After Biden's announcment, Gustavo Arellano, a Los Angeles Times columnist who has written about Chávez, tweeted, “Cesar Chavez is a hero, but let’s take stock of his sins as well.”

In his 2019 article “César Chávez and Egalitarian Ethics: Lessons from a Contradictory Legacy,” Jeremy Cruz detailed Chávez’s legacy, which “provides us with egalitarian ideas and examples of effective egalitarian action; he also provides us with an important lesson in the dangers of unaccountable leadership.”

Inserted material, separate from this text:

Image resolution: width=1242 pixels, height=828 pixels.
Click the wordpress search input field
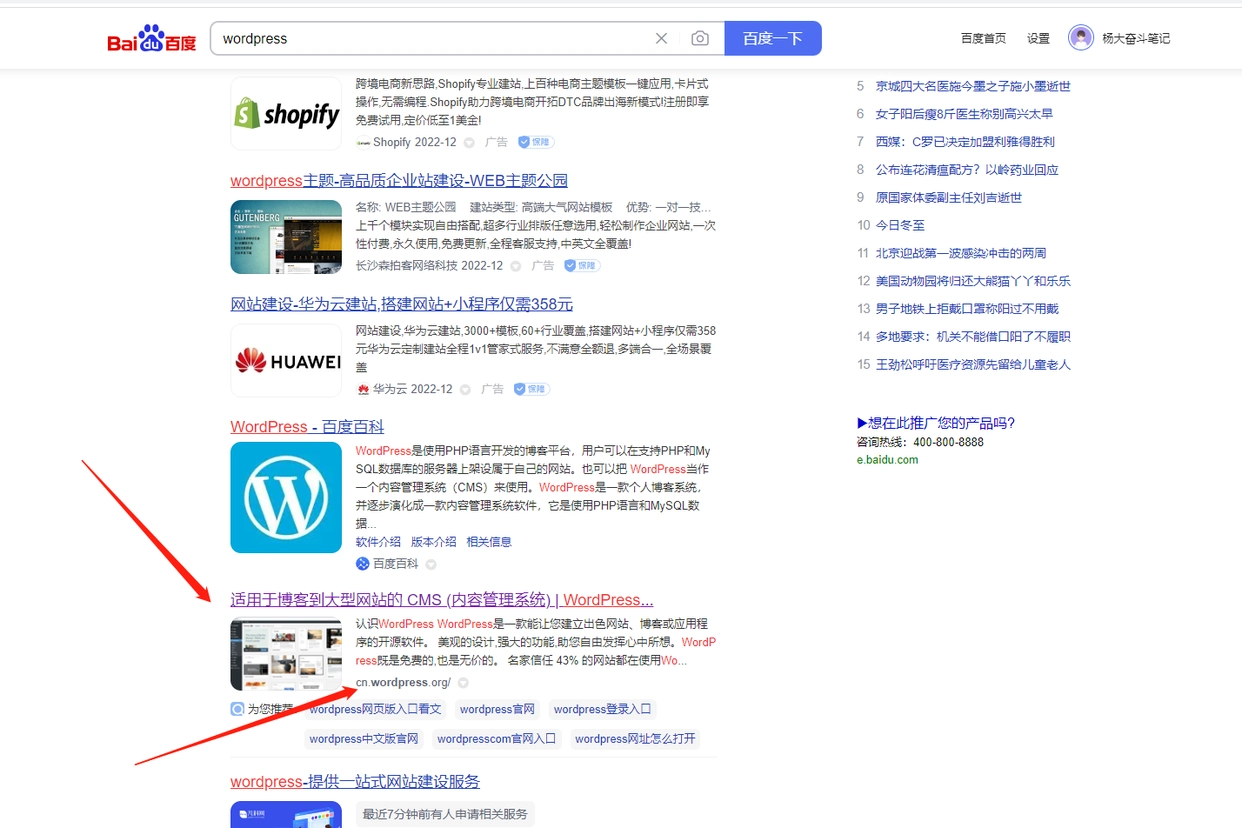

“For years, Chávez’s leadership was honored and fortified on the basis of actions and achievements that were well behind him and that did not correspond to his present actions and the effects that they were having on colleagues, union members, and not-yet-unionized farm workers,” Cruz wrote.

Miriam Pawel, who reported in 2006 that the UFW was far removed from the union Chávez and others had established, also wrote a 2014 biography, The Crusades of Cesar Chavez. In it, she asked a former Arizona UFW leader who had parted ways with Chávez long ago if he still thought of Chávez as a great man.

“Palms up, he held his right hand above his head and lowered his left near the floor,” Pawel wrote. “On balance, he said, the good outweighed the bad. It was not even close.”